Bijiibaa' Garrison ('03, '04)
I grew up on and near the Navajo Nation, in Kayenta, AZ and Waterflow, NM, and attended the University of
Arizona where I was a Udall Scholar in 2003 and 2004. I received my Bachelor's of Science in Nutrition and
had aspirations to learn more about American Indian policy, health policy, and biomedical research. Following
graduation, I participated in the Udall Congressional Internship in Washington, DC, where I was placed in
Senator McCain's office. I'm currently a medical student at Harvard Medical School and have interests in
primary care and public health, particularly focusing on American Indians. My involvement with the Udall
Foundation has been instrumental in my education, exposure to environmental and American Indian issues,
and dedication to improving American Indian health.
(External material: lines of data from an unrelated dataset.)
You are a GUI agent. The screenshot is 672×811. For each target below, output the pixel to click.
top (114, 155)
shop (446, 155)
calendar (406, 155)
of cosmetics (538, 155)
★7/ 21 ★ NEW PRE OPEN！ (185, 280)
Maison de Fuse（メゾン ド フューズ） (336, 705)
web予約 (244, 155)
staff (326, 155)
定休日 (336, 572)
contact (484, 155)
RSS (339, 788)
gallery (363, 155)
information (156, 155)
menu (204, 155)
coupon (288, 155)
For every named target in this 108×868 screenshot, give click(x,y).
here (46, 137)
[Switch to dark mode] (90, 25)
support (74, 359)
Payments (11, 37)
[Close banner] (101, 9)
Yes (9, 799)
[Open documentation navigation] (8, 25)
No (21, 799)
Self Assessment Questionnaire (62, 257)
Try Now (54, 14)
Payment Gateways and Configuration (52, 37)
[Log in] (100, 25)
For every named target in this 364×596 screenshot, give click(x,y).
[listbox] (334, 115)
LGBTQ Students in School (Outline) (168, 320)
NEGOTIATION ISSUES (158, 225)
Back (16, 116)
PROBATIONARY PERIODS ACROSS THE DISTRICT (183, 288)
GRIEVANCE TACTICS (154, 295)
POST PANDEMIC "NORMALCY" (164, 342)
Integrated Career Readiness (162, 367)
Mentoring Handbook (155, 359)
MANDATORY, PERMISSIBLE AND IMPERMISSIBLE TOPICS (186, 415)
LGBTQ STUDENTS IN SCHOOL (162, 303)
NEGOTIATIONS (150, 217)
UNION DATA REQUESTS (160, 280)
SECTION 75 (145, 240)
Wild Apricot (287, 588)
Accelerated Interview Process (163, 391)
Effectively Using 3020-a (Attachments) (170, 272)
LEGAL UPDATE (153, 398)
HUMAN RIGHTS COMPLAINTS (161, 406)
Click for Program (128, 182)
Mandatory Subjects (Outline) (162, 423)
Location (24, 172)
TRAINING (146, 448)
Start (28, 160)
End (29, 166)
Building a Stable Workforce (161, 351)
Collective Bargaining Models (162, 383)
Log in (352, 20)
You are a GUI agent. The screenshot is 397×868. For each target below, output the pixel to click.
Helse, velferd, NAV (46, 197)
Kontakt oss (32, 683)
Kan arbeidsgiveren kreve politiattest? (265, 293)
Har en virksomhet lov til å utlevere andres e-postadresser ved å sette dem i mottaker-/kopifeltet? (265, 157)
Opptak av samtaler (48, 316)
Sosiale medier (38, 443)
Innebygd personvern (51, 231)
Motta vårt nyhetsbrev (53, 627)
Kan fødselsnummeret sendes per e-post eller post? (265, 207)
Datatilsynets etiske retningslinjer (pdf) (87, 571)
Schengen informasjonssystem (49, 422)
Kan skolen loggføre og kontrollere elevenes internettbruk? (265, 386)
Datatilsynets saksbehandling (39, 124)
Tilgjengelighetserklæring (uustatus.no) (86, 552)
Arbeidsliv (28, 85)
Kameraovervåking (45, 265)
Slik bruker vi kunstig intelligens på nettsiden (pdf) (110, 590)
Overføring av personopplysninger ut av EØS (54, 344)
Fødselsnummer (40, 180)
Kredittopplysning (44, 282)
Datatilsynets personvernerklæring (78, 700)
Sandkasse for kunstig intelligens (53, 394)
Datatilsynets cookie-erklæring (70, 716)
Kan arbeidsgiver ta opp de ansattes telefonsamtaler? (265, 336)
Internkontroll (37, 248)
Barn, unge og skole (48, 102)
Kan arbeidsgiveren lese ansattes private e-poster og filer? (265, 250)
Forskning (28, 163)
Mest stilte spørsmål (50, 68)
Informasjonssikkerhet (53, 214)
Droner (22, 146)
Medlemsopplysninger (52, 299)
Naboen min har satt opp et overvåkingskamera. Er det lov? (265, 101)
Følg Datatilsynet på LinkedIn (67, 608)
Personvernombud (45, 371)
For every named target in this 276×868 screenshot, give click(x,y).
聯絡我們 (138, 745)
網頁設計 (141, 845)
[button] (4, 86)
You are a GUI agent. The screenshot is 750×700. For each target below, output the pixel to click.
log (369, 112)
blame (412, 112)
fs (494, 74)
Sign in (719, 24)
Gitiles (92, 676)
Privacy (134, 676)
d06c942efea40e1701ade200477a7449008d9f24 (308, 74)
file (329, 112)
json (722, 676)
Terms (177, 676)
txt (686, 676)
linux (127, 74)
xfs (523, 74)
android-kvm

I am also tremendously grateful to have access to
and communication with a talented group of individuals within the Udall alumni network.
Samuel Kohn ('07)
Samuel Kohn is the son of Jonathan Kohn and Aurora Mountainsheep Kohn. He was born and raised in Dunmore,
Montana, located on the Crow Reservation. Samuel is a 2007 Udall Scholar and a 2008 Udall
Native American Congressional Intern. He's a graduate of Dartmouth College and is currently pursuing his law degree
at the University of Wisconsin. In the past, he has been fortunate enough to serve as
State Director for Native American Outreach for Barack Obama's Presidential Campaign, intern at the White
House Initiative on Tribal Colleges and Universities, and participate in the Mellon Mays Undergraduate
Fellowship Program. His goal is to use the educational opportunities which he has been fortunate enough to
receive to help and support Native people and tribal sovereignty throughout Indian Country.
Autumn Mitchell ('08)
Autumn Ellie Mitchell is Ojibwe and a member of the Saginaw Chippewa Indian Tribe of Michigan. Autumn developed a
love for Anishinaabemowin (Ojibwe language) as a young student on her home reservation. As a college student, Autumn
conducted research on Anishinaabemowin acquisition by English speakers and assisted in the establishment of an Ojibwe
language immersion program for the Saginaw Chippewa Indian Tribe. Autumn earned a B.A. in linguistics from Michigan
State University. She is currently working on writing children's books entirely in Anishinaabemowin, in an effort to
reintroduce everyday Ojibwe language into Anishinaabe homes. Autumn also does traditional Ojibwe crafts such as
beadwork and quillwork and is a Jingle Dress Dancer.